>> START Given passage
This is an analysis of storm data between 1950 and November of 2011 from the NOAA (National Oceanic and Atmospheric Administration) Storm Database. This analysis aims to answer two important questions:
Across the United States, which types of events are most harmful with respect to population health?
Across the United States, which types of events have the greatest economic consequences?
The analysis showed that Floods, Hail, High Winds, and Tornadoes are the most harmful in regards to population health and economic damages. The deadliest natural event is the Tornado, which also caused the most injuries. Floods cause the most property damage and Drought causes the most crop damage. All of these events have become more frequent in the years leading up to 2011.
Some important links are below:
Downloading and reading in the data.
download.file(url="https://d396qusza40orc.cloudfront.net/repdata%2Fdata%2FStormData.csv.bz2",destfile="./stormdata.csv.bz2",method="curl")
stormdata=read.csv("./stormdata.csv.bz2")
print(object.size(stormdata),units="Mb")
>> END Given passage
(Requirement a) Which type of event causes the most crop damage according to the storm data analysis?
>> START The data
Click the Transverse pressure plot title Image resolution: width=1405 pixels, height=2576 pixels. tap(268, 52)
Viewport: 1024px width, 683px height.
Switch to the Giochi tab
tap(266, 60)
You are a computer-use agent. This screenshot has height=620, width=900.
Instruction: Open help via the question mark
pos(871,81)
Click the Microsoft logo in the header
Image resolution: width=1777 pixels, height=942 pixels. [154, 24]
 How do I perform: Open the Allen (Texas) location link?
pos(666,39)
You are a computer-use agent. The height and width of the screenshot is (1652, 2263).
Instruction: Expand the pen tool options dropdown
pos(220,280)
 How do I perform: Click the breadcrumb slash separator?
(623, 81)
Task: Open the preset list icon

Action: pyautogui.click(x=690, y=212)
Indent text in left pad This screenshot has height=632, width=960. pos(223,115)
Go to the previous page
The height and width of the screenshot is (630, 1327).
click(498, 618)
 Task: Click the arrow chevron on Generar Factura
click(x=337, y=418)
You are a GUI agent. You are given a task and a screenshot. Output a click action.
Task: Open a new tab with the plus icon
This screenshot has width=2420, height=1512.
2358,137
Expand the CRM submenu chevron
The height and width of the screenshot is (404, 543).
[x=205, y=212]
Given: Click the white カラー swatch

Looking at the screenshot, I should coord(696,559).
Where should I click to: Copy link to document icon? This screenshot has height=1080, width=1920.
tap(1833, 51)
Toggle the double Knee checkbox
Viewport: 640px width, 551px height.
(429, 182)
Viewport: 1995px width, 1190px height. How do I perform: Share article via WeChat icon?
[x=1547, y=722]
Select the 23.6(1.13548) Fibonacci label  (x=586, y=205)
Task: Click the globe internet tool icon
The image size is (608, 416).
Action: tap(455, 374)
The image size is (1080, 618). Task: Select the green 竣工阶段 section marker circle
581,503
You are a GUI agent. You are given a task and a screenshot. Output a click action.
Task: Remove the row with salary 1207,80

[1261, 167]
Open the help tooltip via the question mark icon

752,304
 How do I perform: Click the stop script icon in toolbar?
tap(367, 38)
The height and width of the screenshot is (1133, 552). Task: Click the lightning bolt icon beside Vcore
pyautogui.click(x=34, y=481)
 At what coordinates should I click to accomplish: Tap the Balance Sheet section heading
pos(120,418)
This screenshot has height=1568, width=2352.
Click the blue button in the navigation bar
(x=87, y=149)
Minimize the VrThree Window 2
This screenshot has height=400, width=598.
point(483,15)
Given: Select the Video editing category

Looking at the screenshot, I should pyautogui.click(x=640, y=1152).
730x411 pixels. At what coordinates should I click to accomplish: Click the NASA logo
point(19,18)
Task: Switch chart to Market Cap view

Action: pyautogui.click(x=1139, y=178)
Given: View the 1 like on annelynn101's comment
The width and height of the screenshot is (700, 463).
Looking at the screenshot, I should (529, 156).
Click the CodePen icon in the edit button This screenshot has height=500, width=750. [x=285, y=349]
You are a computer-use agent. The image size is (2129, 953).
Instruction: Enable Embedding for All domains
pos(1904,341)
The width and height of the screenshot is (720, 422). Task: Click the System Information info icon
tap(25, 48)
>> END The data
(Requirement b) Transcribe the rows word for word, starting at the line containing "This screenshot has height=1568, width=2352." and stopping after the line containing "should pyautogui.click(x=640, y=1152).".

(Written reply a) Drought

(Written reply b)
This screenshot has height=1568, width=2352.
Click the blue button in the navigation bar
(x=87, y=149)
Minimize the VrThree Window 2
This screenshot has height=400, width=598.
point(483,15)
Given: Select the Video editing category

Looking at the screenshot, I should pyautogui.click(x=640, y=1152).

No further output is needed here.